Second, just like on the eve of the Alaska talks the secretary of state Blinken made provocative statements in Tokyo and Seoul making Beijing unhappy. This time round too Washington initiated not one but two highly provocative moves to gauge the mood in Beijing: one, just as climate envoy Kerry was packing bags for Beijing, the Biden administration dispatched three former US officials with high credentials to Taiwan in an unmarked private jet last Wednesday; two, the US intelligence chief Avril Haines in a report released on last Wednesday has repeated the China threat to the US saying: “There is no other country that represents a more severe threat to our [the US] economic security, innovation and ideas than China, a threat which is deep, wide and persistent.” It is ridiculous to expect Beijing to promise “tangibles” to Kerry in this backdrop, observed a scholar in Beijing.

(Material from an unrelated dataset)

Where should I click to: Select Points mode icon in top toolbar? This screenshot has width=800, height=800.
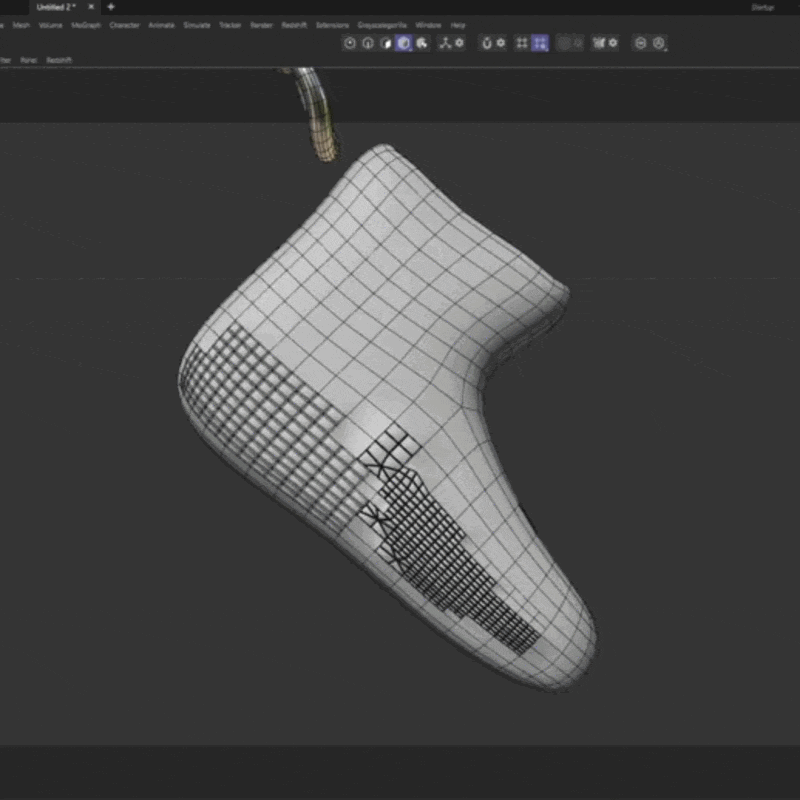(350, 43)
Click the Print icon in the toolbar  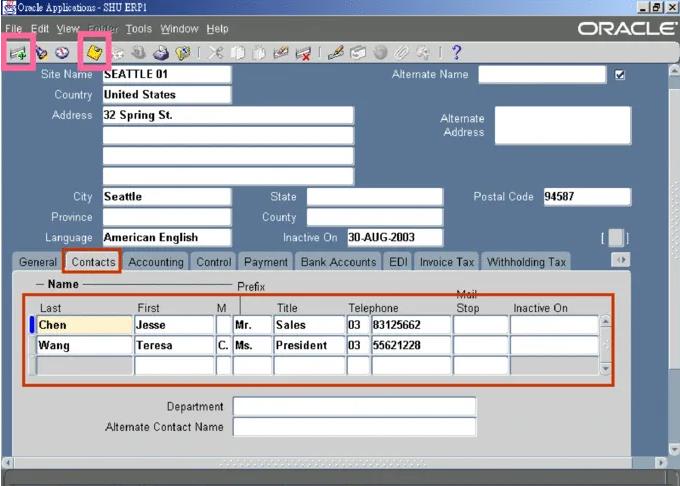click(161, 52)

Third, while officially the PRC government strongly objected to and challenged the Biden-Suga joint statement at the end of the two leaders’ first in-person meeting at the White House last Friday. Typically, reactions from China’s strategic and security affairs community have been far more bellicose and scathing on the mention of Taiwan in the US-Japan joint statement. The last such mention in their joint statement was made in 1969 during Nixon-Sato talks. Disdainfully rejecting any claims that the timing of Kerry’s visit overlapping with Biden-Suga jointly plotting against China as “mere coincidence,” a Chinese commentator seriously wondered if this was “how the US wants to improve relations” with China?
Finally, no doubt President Biden has been consistent during the presidential campaign last year and since he took office in January this year, that “effectively tackling climate change requires cooperation with China.” But in response to Blinken and Kerry persistently seeking China’s support and cooperation on global warming, a recent statement by the foreign ministry spokesperson in Beijing, Zhao Lijian, should leave no one under any illusion why Beijing is not going to oblige Washington. “The cooperation between China and the US in certain areas such as climate change is not a flower in a greenhouse, and is bound to be closely related to all pervasive bilateral relationship,” (emphasis added) Zhao Lijian had stated.

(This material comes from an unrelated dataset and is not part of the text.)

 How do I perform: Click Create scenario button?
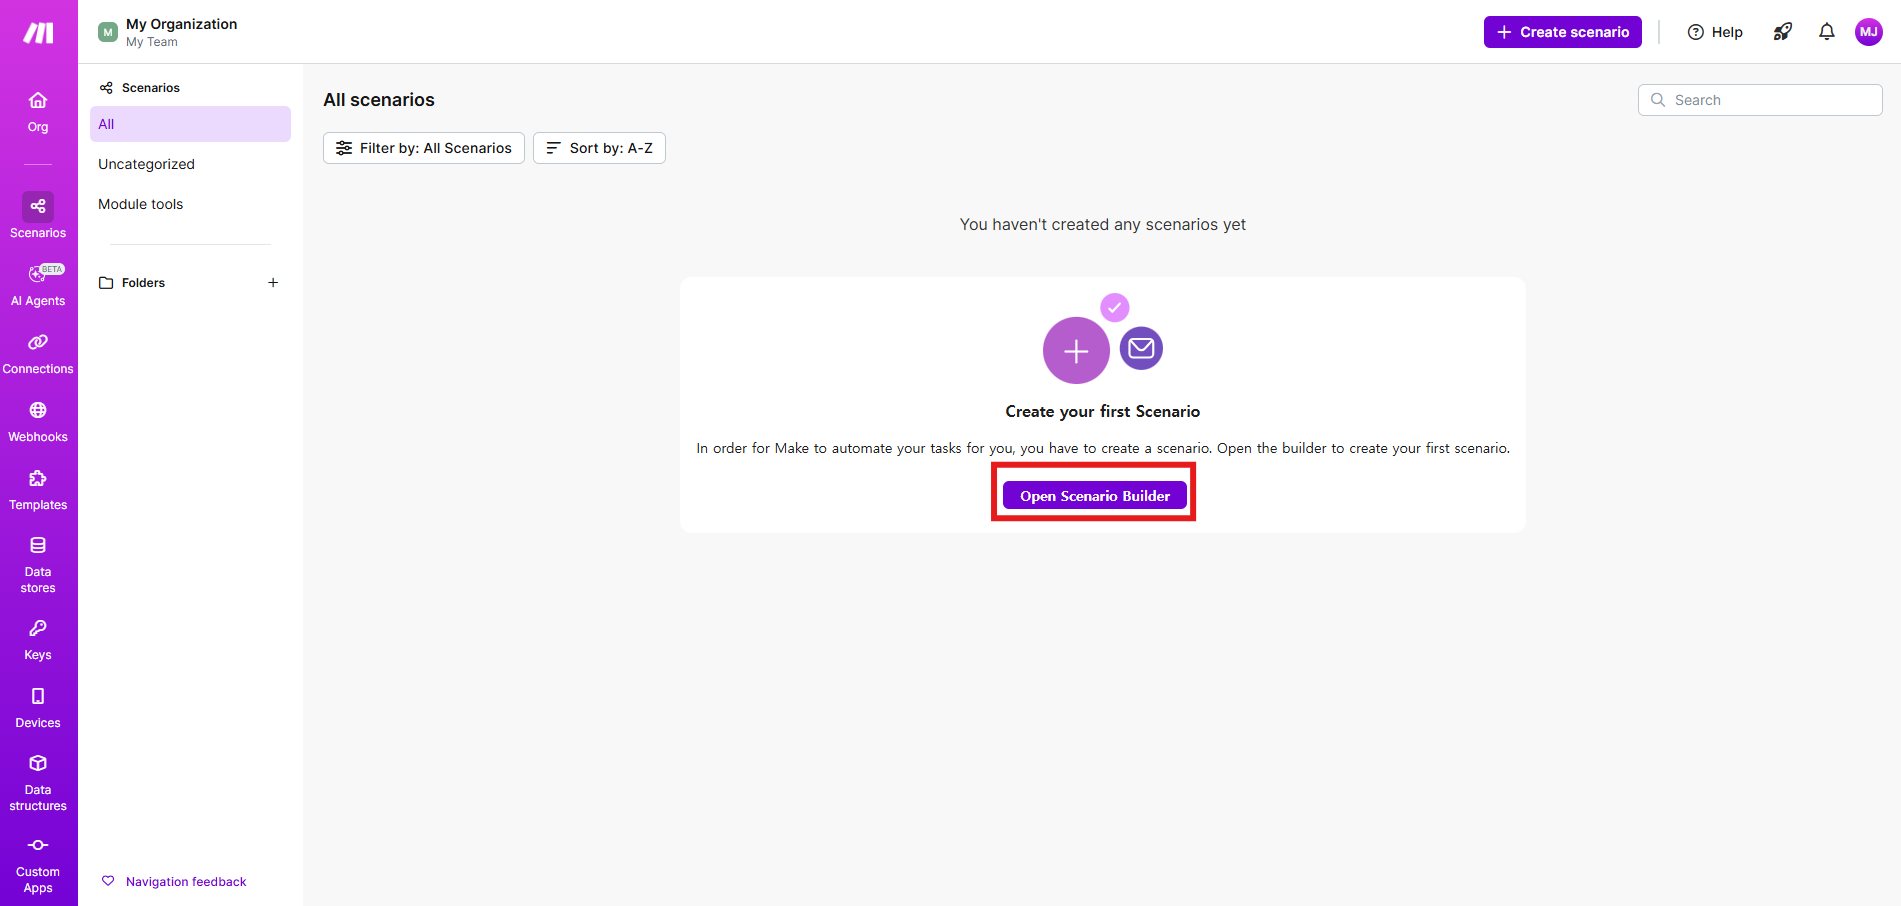pyautogui.click(x=1562, y=32)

No wonder, Beijing has been questioning the Biden administration’s credentials, or in other words, the US “eligibility” in seeking China’s cooperation on the so-called “areas of convergence.” It seems Beijing has seen through Biden’s “climate diplomacy” trickery. Why else ancient Chinese idiom “a weasel paying a New Year call to a chicken” – someone with evil intentions – is being invoked by scholars to describe Kerry’s “mission Shanghai?”